When scoring a logistic regression model is having the predicted variable in test dataset mandatory

Question

Please help in explaining the scoring process of a model which was built on training data set and now I want to apply it to test data set to get the final results !

Follow up question to this -->I have created the model and confusion matrix and now i want to implement this model to a different new TEST data set. What should be my approach ? and how can i predict yes/no for each record of the new dataset ? — Oct 17, 2018

Anmol · Answer 1 · Oct 16, 2018

We'll need a target variable to predict the output with the actual values if there is no output column you can just create one

In case of R use the code: test_set$Output_Column_Name<- NA

In case of Python use the code: test_set['Output_Column_Name'] = np.nan

Up next after creating of the target column, you'll have to predict the output on it using the logistic regression model created.

Once you have the target column values which would be binary in nature i.e. either YES/NO or 1 / 0, we'll compare it with the actual values based upon a confusion matrix.
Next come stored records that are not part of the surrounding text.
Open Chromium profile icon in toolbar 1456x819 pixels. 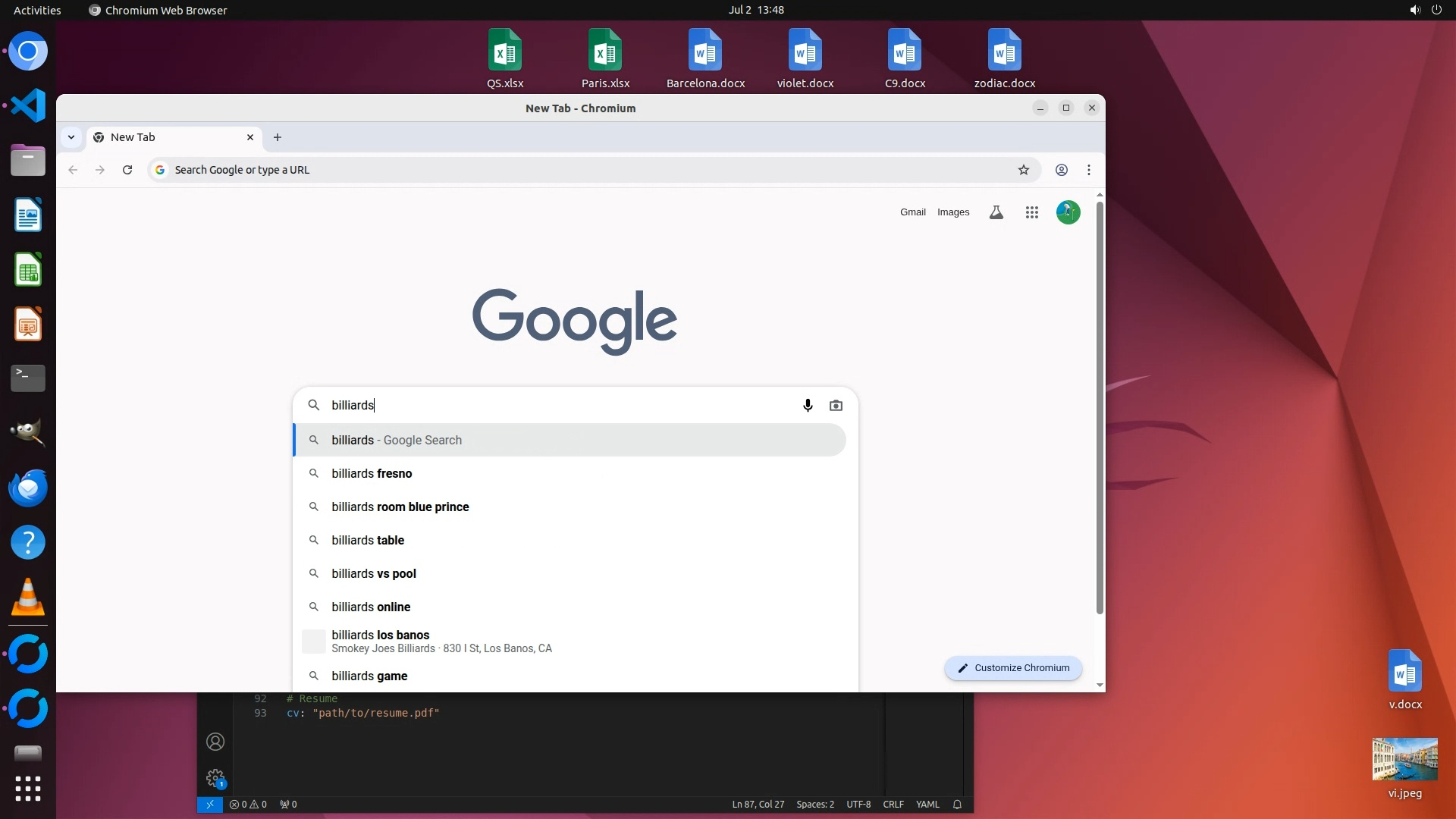pos(1061,170)
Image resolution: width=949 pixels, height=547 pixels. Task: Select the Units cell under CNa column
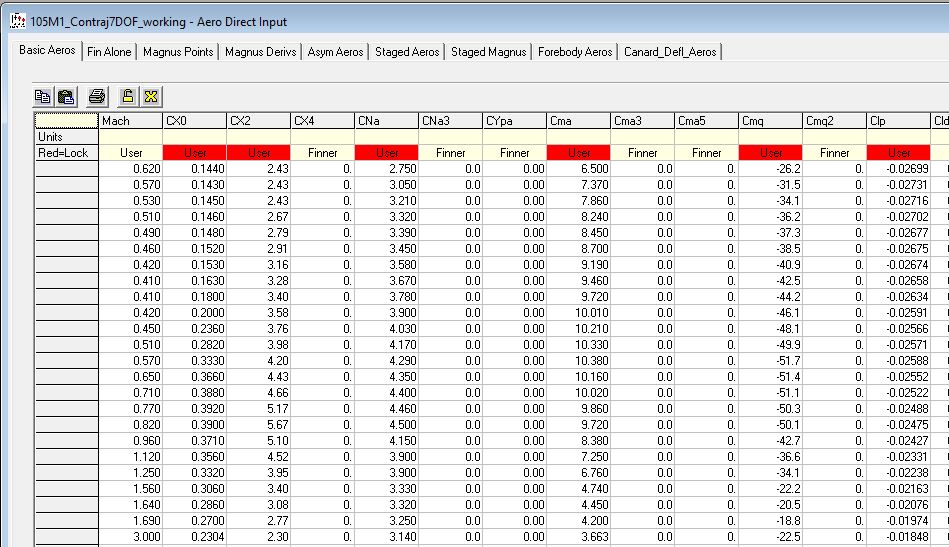click(x=387, y=137)
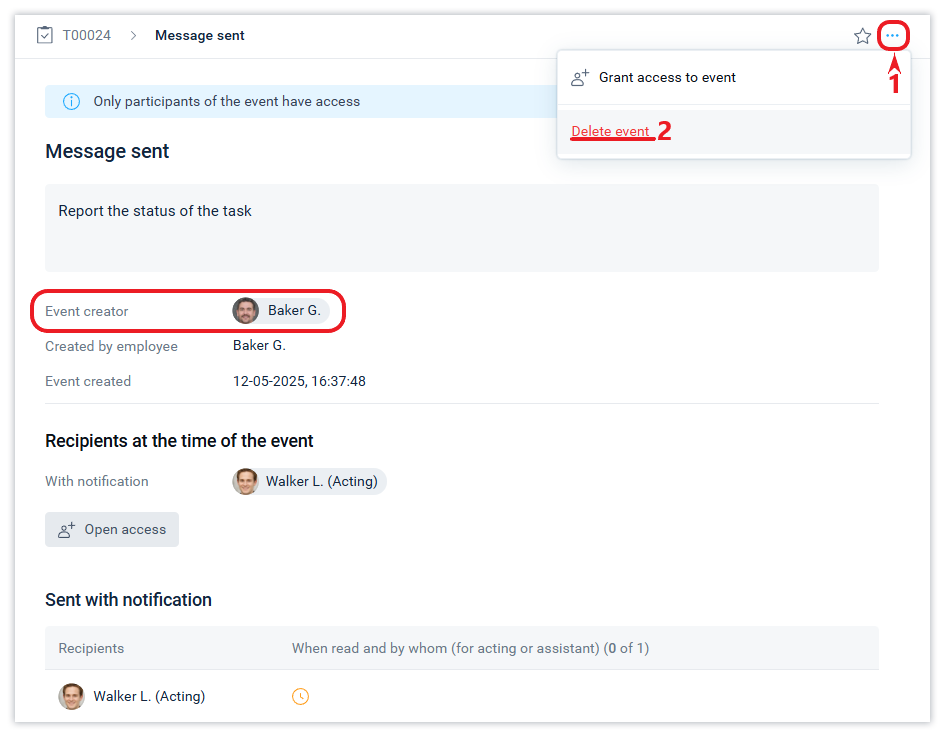945x737 pixels.
Task: Choose Delete event from the menu
Action: 610,131
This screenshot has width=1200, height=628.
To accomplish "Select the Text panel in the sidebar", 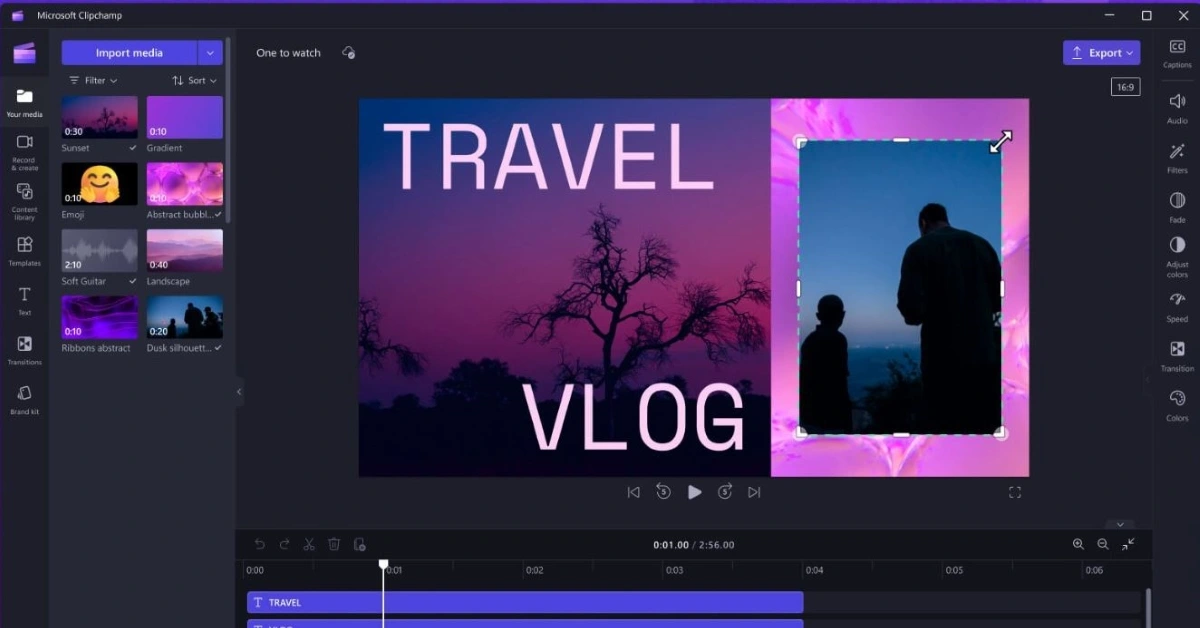I will pos(24,300).
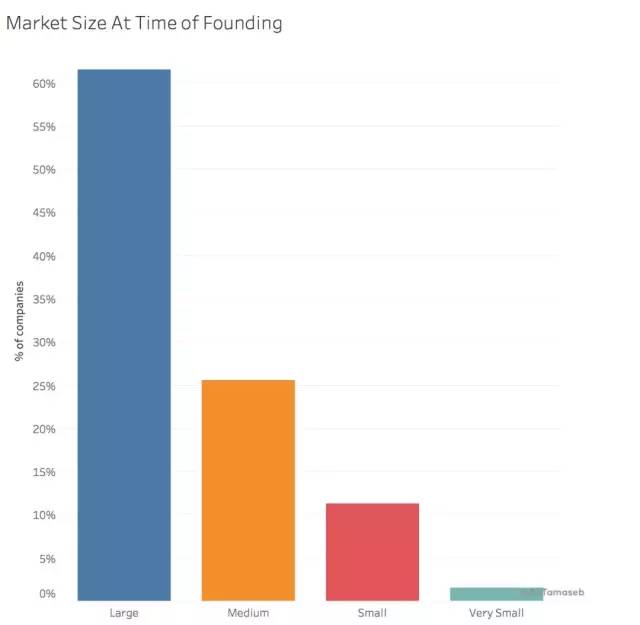The width and height of the screenshot is (640, 625).
Task: Select the 55% y-axis tick label
Action: [x=43, y=127]
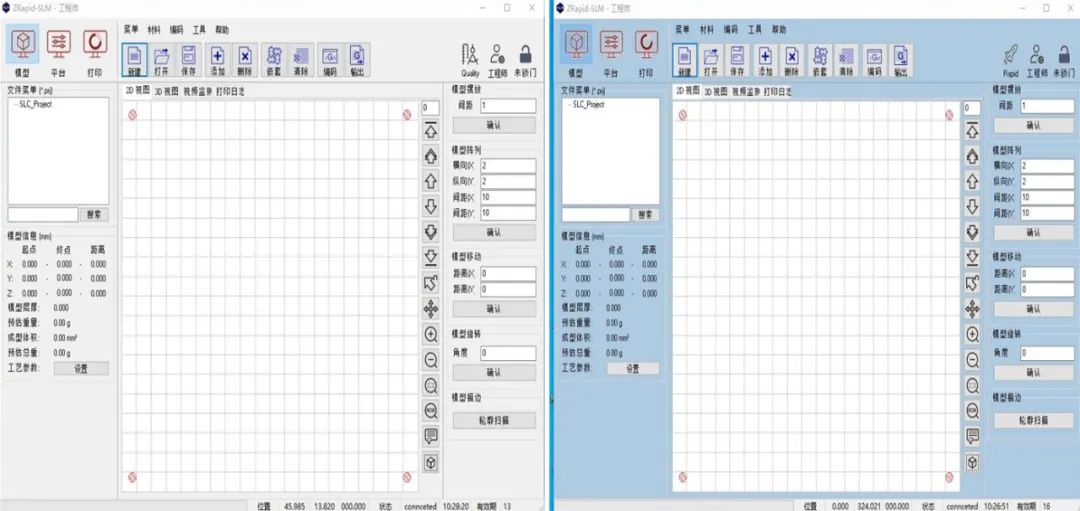Toggle the 未锁门 lock icon in left window
The width and height of the screenshot is (1080, 511).
(x=526, y=59)
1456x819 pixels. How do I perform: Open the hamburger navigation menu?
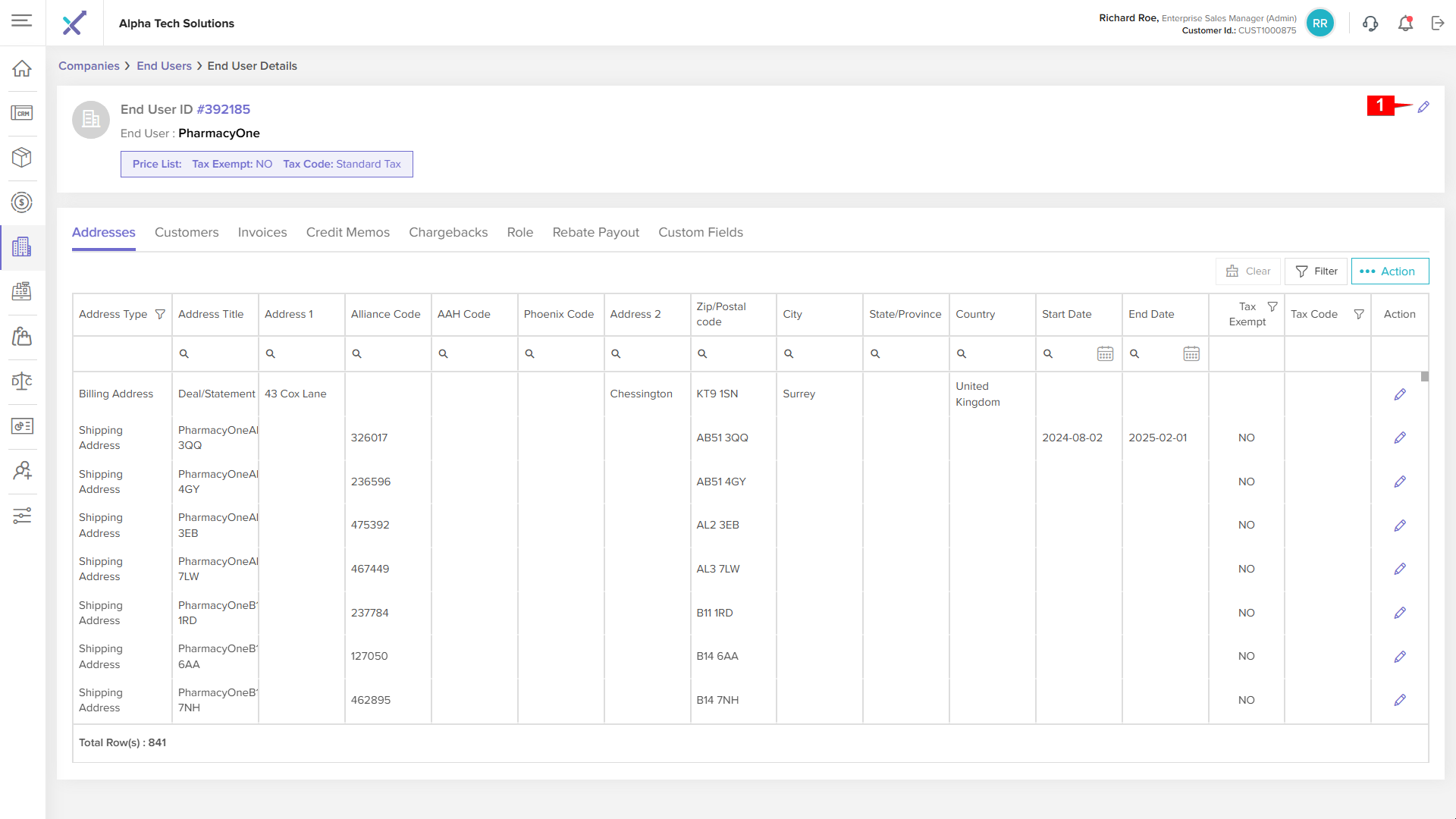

Confusion matrix takes into account the below mentioned values

True Positive: number of instances in which the actual and the predicted value both are True
True Negative: number of instances in which the actual and the predicted value both are False
False Positive: number of instances in which the actual is False but the predicted value is True
False Negative: number of instances in which the actual is True but the predicted value is False

Based on the actual number of above values the accuracy of the model is created as per the formula

(True Positive +True Negatve) / Total number of Instances

For more details about the confusion matrix you can refer to the following link:https://bit.ly/2RSDtW8

Hope this helps :)

Anmol · Answer 2 · Oct 17, 2018

Answer to your follow up question:

We can never find the accuracy of a model without the actual values if you have created a predictive mode and arel testing it on the new data whose target variable values are unknown, then you are actually deploying the model to predict the outcome based on new data.

Coming to the second part of your question - "how can I predict yes/no for each record of the new dataset ?"

Once the model is created you just have to again create a dummy column with NA values in the new dataset and then use the below code

predict <- predict(model_name,newdata = new_test_data, type = 'response')

The predict dataframe which would be the output of above command would have the respective values corresponding to each instance/row which you passed.

The new_test_data can have just multiple numbers of rows, even just a single row would work.